┌─ SUPPLIED ENTRIES
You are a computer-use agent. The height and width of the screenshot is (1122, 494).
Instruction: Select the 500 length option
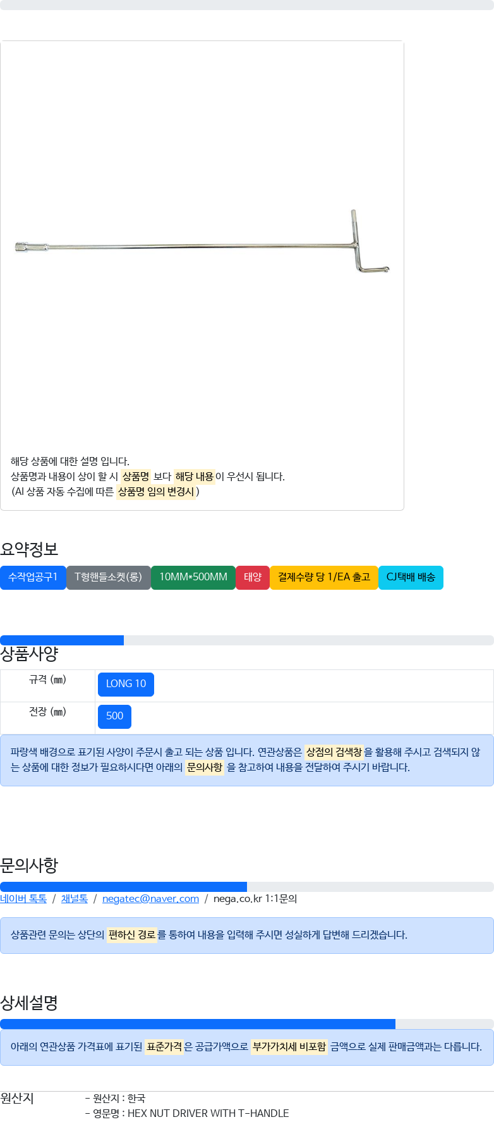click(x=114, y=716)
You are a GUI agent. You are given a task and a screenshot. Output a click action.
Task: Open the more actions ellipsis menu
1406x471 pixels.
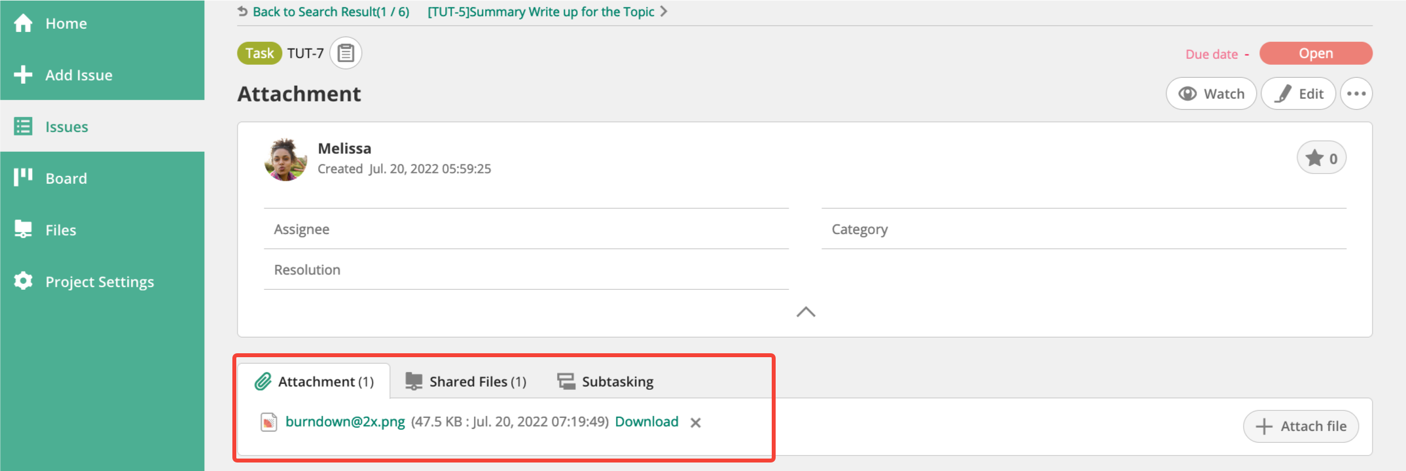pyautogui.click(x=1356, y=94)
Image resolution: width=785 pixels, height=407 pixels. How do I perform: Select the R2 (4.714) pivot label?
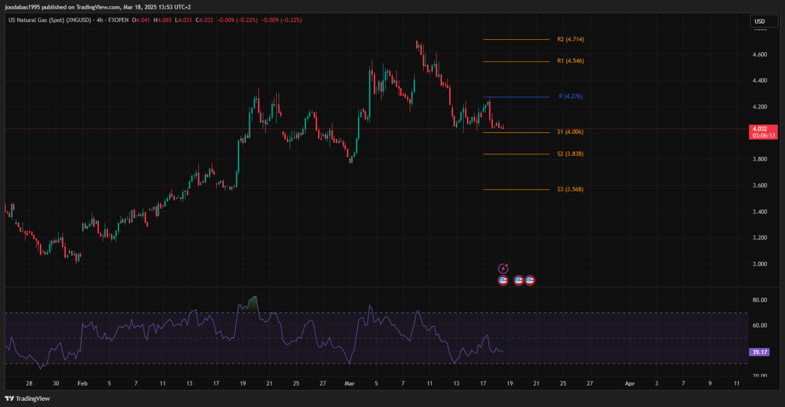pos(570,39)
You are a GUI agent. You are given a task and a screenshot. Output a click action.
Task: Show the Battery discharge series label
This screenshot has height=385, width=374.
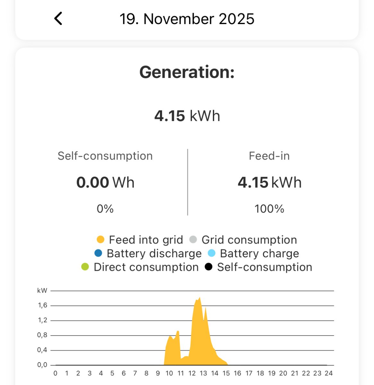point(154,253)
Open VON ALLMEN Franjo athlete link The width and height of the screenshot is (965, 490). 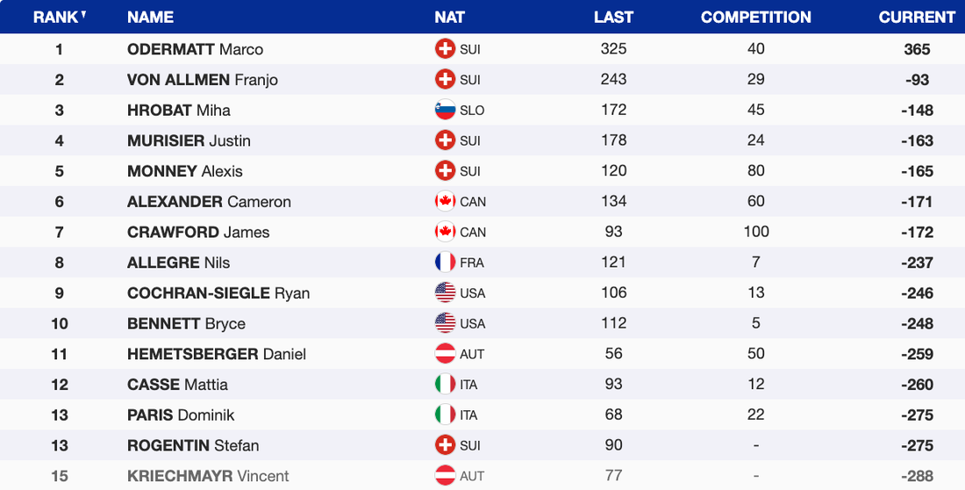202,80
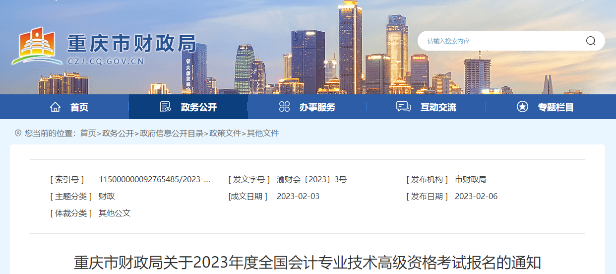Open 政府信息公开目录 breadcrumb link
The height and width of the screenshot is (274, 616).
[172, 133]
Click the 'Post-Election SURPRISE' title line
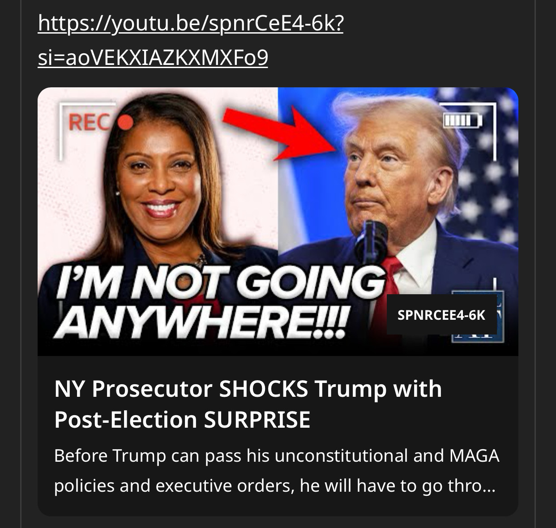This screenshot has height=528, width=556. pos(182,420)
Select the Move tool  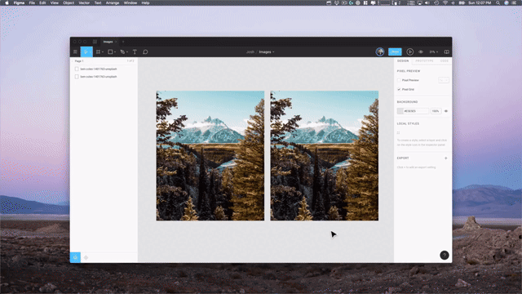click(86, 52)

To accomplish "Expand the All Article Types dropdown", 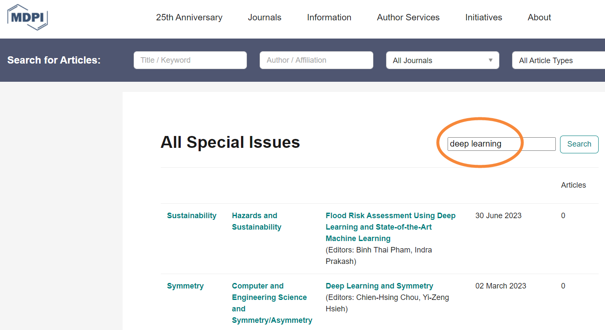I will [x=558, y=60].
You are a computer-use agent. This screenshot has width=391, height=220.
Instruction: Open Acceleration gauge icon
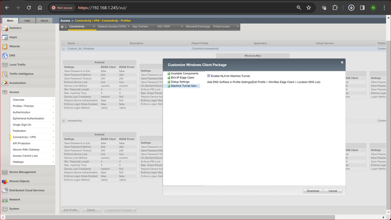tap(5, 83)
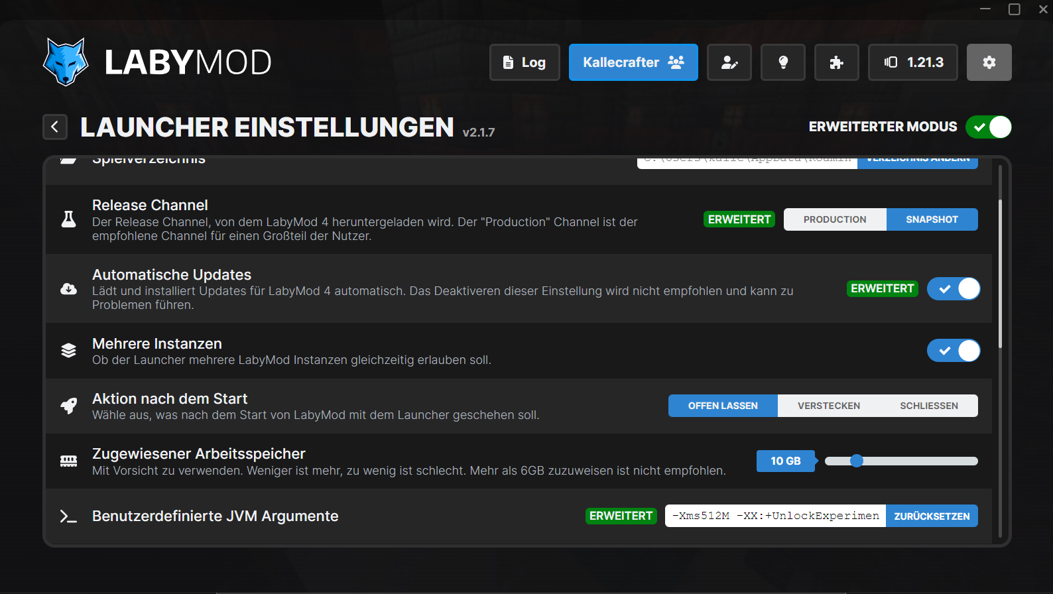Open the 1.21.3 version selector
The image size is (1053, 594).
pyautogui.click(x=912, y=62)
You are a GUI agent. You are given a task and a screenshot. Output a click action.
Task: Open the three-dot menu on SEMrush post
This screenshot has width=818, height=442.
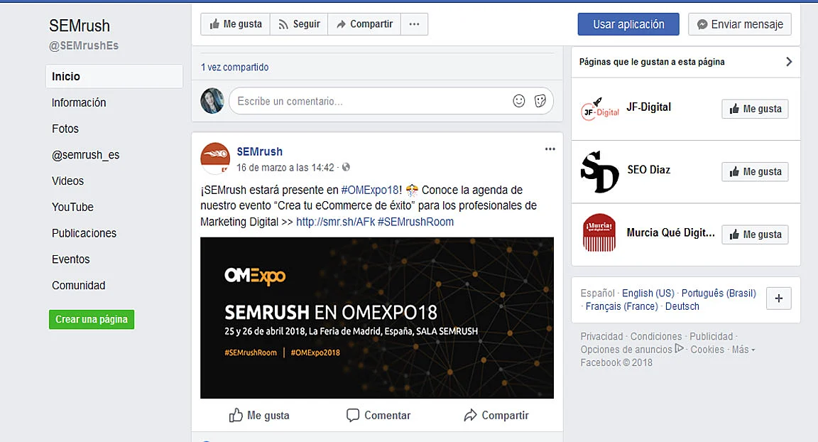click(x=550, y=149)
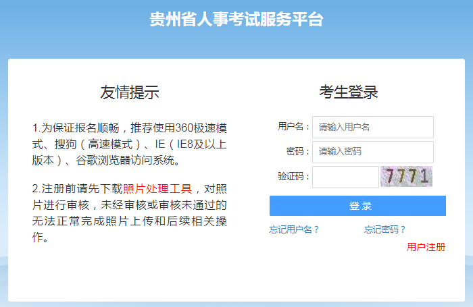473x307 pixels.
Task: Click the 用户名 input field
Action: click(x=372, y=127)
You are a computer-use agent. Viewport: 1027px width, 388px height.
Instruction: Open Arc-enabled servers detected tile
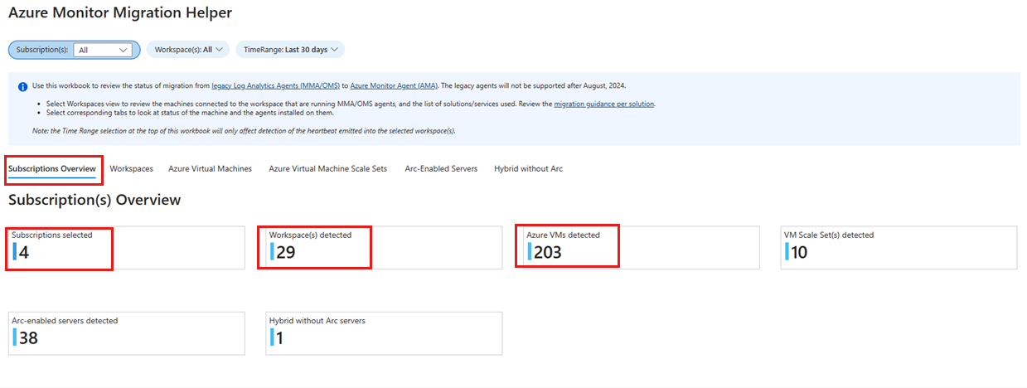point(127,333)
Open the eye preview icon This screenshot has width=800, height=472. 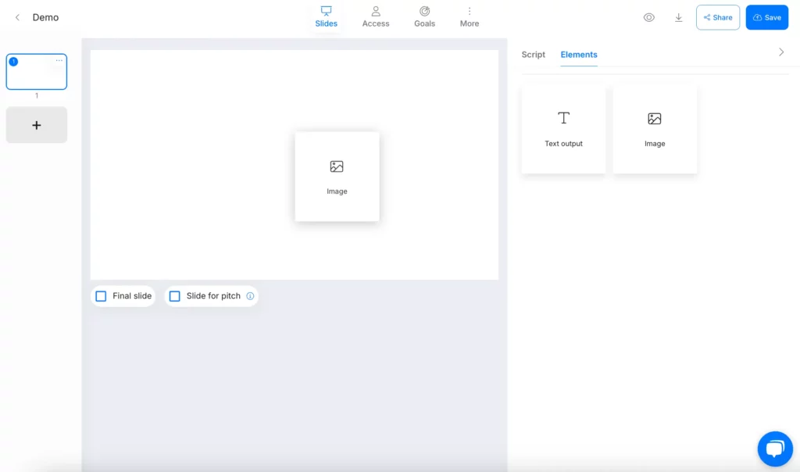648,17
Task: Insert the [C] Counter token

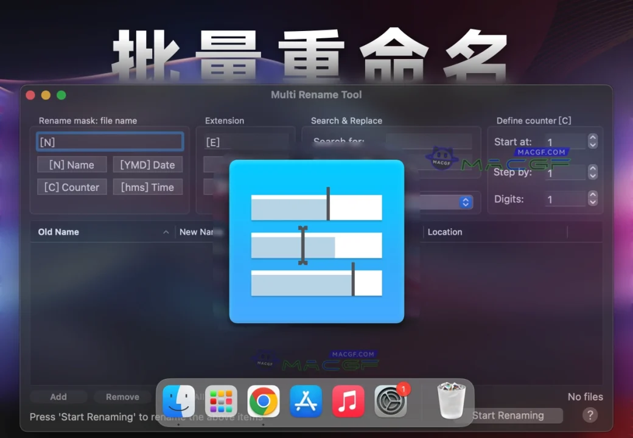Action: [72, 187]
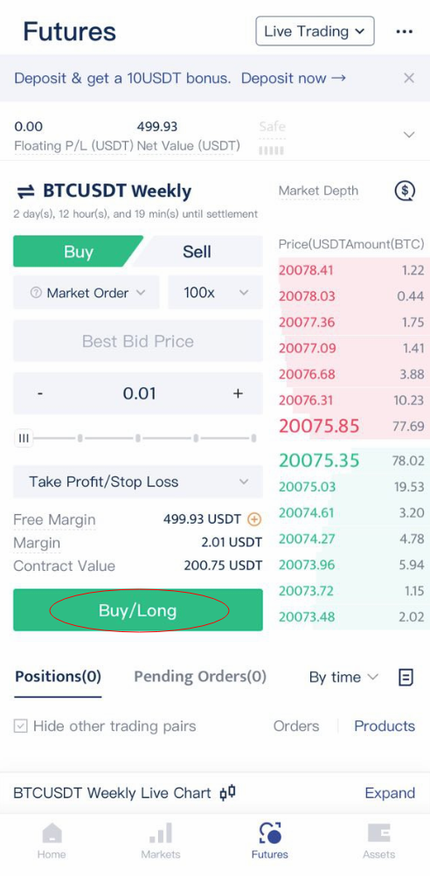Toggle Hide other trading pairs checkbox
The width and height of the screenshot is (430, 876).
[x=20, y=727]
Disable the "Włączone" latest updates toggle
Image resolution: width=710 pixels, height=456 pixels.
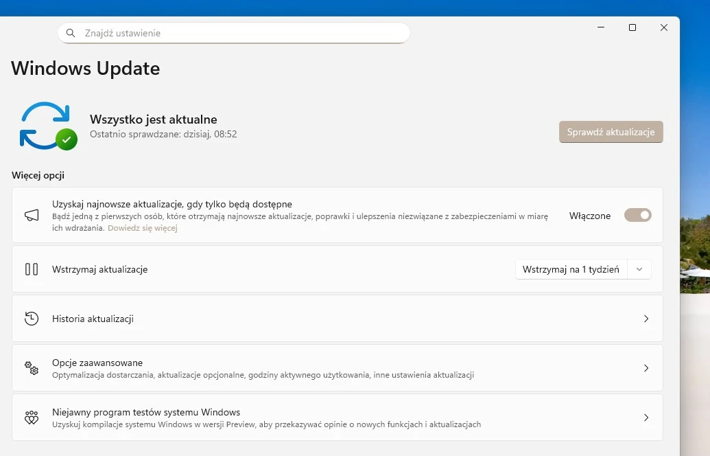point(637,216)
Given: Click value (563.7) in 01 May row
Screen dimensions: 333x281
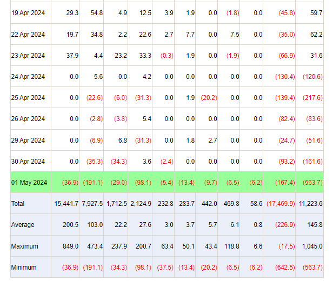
└─
### ACTIVITY
Your task is to return the lines above, from the first one up to and including the line containing "Task: Open the more actions ellipsis menu", minus any pictures.

### REPLY
You are a computer-use agent. The height and width of the screenshot is (1122, 494).
Instruction: Select the 500 length option
click(x=114, y=716)
You are a GUI agent. You are given a task and a screenshot. Output a click action.
Task: Open the more actions ellipsis menu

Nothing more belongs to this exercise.